Chapter 8, the last chapter looks at the topic ‘Religions at the Service of Fraternity in our World’. Pope Francis begins the chapter by saying in n.271 “The different religions, based on their respect for each human person as a creature called to be a child of God, contribute significantly to building fraternity and defending justice in society. Dialogue between the followers of different religions does not take place simply for the sake of diplomacy, consideration or tolerance. In the words of the Bishops of India, ‘the goal of dialogue is to establish friendship, peace and harmony, and to share spiritual an moral values and experiences in a spirit of truth and love’.” Through paragraphs 272 to 280 he discusses the role that religions can play in the task of bringing peace and justice to all. He recognises that one way we can help is through the experiences and the wisdom that we have built up over centuries as well as lessons we have learned from mistakes made through weakness and failure. We don’t ‘partake in the party politics that are the domain of the laity’ but what Pope Francis acknowledges is that we cannot ‘renounce the political dimension of life itself, which involves a constant attention to the common good and a concern for integral human development.’

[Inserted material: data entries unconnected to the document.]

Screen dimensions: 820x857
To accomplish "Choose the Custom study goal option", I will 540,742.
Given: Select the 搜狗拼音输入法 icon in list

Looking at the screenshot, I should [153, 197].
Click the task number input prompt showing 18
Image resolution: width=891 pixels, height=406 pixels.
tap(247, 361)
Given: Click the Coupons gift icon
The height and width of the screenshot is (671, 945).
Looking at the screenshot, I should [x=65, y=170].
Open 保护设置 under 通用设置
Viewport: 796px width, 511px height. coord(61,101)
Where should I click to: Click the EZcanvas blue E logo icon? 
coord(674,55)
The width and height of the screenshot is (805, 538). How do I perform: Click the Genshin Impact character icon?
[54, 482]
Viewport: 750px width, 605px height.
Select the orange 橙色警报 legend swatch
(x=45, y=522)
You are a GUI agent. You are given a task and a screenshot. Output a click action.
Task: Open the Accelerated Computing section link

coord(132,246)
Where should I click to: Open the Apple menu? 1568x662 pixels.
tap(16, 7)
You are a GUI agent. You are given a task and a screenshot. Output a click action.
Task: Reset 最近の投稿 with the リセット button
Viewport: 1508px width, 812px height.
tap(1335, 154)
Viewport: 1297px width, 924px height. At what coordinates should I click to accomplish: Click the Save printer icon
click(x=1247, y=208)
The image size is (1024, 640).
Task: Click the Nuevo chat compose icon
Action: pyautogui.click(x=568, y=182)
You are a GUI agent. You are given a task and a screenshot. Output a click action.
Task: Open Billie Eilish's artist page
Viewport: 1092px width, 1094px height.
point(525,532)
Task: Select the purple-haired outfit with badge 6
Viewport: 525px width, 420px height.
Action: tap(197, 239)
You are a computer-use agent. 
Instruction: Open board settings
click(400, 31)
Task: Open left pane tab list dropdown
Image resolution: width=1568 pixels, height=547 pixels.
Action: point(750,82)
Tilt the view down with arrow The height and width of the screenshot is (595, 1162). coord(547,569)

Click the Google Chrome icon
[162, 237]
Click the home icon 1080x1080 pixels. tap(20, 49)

As he continues through this section, he goes on to acknowledge the reality of other religions and quotes from the Second Vatican Council document on the relation of the Church to non-Christian religions: ‘The Church esteems the ways in which God works in other religions, and “rejects nothing of what is true and holy in these religions. She has a high regard for their manner of life and conduct, their precepts and doctrines which…often reflect a ray of that truth which enlightens all men and women.” We are always aware that as Christians the Gospel is paramount for how we live our lives. He says, “Others drink from other sources. For us the wellspring of human dignity and fraternity is the Gospel of Jesus Christ.” (n.277).

In nn.279 and 280 he draws attention to the importance of religious freedom for believers of all religion and also highlights the importance of unity within the Church a unity that is ‘enriched by differences reconciled by the working of the Spirit’ and also the desire of Christ ‘that they may all be one’ and in the light of that statement of Christ ‘we bear witness to the journey of encounter between the different Christian confessions.’